Exactly reproduce the lines from the line that has "[Подписаться на этот канал RSS] (151, 203)" down to the last line of the entries, inclusive.

#### EXERCISE DATA ####

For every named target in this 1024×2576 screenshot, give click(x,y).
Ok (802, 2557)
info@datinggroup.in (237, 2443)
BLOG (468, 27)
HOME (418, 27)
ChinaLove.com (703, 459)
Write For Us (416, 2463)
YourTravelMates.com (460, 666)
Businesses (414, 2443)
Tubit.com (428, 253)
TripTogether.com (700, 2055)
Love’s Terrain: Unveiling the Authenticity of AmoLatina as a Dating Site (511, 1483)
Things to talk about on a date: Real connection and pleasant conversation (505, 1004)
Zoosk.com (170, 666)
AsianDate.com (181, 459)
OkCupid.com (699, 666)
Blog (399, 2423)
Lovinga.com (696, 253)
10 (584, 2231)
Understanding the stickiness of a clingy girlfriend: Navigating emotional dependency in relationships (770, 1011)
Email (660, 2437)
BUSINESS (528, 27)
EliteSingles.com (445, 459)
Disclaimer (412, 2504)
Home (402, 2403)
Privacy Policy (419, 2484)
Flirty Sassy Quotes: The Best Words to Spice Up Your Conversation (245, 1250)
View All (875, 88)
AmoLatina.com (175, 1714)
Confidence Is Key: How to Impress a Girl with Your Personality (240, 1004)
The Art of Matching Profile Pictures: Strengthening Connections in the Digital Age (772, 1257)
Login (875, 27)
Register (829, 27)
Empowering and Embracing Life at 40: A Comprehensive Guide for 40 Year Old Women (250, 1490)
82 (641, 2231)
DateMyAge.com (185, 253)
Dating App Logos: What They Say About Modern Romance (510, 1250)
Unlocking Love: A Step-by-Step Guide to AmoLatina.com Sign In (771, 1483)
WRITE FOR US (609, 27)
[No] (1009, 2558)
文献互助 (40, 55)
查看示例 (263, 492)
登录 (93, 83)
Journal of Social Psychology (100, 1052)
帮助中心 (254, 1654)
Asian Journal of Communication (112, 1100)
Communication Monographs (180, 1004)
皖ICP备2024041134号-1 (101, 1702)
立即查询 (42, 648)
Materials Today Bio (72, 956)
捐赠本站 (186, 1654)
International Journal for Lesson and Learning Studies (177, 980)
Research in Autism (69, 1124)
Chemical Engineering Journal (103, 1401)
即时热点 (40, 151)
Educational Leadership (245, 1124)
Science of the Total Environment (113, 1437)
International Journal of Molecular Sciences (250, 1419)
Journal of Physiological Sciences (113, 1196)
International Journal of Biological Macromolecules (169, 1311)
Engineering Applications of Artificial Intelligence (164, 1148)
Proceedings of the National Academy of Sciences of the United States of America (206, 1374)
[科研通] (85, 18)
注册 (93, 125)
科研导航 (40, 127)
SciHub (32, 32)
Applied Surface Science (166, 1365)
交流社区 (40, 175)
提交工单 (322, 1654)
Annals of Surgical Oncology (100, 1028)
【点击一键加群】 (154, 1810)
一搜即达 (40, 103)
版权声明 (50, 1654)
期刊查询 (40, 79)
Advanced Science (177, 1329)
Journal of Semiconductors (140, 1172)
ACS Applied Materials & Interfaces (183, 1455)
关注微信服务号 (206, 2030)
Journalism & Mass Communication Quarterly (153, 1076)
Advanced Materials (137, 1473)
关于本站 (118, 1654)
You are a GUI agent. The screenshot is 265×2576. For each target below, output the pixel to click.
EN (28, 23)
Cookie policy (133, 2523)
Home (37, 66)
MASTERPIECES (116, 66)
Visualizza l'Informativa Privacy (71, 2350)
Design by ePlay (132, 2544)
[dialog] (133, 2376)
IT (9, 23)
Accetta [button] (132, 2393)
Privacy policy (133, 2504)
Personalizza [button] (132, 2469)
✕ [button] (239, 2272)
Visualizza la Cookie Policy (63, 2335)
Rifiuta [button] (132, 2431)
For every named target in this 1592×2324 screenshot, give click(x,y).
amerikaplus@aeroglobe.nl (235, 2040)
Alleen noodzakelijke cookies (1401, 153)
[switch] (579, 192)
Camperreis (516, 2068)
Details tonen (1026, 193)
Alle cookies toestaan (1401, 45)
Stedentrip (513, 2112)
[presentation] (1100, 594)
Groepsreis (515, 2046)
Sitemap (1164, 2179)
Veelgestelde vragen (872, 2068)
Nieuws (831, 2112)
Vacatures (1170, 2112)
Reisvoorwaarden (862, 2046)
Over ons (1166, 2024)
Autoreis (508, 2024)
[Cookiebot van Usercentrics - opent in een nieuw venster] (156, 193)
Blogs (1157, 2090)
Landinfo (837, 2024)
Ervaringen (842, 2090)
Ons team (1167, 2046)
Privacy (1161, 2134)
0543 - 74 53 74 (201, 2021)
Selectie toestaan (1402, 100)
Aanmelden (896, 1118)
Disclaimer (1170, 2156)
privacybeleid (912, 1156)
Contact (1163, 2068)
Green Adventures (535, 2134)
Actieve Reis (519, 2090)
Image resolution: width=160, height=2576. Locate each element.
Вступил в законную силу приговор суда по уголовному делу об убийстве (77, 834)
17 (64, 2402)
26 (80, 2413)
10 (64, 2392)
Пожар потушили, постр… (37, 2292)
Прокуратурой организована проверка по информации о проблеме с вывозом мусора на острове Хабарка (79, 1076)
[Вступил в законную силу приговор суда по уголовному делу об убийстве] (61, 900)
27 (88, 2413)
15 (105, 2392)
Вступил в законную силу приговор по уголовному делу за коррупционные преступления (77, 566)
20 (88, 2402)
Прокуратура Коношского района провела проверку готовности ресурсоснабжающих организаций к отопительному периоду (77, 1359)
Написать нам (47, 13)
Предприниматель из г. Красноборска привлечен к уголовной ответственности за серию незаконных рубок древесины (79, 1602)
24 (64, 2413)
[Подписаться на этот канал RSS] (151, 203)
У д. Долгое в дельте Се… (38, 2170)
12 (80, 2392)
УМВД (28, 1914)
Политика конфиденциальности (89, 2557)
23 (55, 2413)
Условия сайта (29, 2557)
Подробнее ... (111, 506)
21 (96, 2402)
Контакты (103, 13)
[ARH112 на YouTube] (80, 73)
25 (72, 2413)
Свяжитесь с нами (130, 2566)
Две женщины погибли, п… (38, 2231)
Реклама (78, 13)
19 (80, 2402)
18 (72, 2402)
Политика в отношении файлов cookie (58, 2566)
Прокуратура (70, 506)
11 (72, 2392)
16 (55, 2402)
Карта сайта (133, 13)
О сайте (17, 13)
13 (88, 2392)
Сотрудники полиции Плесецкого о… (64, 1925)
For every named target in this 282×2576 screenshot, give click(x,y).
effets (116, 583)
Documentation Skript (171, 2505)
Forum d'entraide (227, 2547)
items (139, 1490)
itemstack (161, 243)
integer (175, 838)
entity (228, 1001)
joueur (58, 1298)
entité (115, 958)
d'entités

####

OUTPUT OF THE TASK:
[Подписаться на этот канал RSS] (151, 203)
У д. Долгое в дельте Се… (38, 2170)
12 (80, 2392)
УМВД (28, 1914)
Политика конфиденциальности (89, 2557)
23 (55, 2413)
Условия сайта (29, 2557)
Подробнее ... (111, 506)
21 (96, 2402)
Контакты (103, 13)
[ARH112 на YouTube] (80, 73)
25 (72, 2413)
Свяжитесь с нами (130, 2566)
Две женщины погибли, п… (38, 2231)
Реклама (78, 13)
19 (80, 2402)
18 (72, 2402)
Политика в отношении файлов cookie (58, 2566)
Прокуратура (70, 506)
11 (72, 2392)
16 (55, 2402)
Карта сайта (133, 13)
О сайте (17, 13)
13 (88, 2392)
Сотрудники полиции Плесецкого о… (64, 1925)
For every named target in this 282×2576 screenshot, give click(x,y).
effets (116, 583)
Documentation Skript (171, 2505)
Forum d'entraide (227, 2547)
items (139, 1490)
itemstack (161, 243)
integer (175, 838)
entity (228, 1001)
joueur (58, 1298)
entité (115, 958)
d'entités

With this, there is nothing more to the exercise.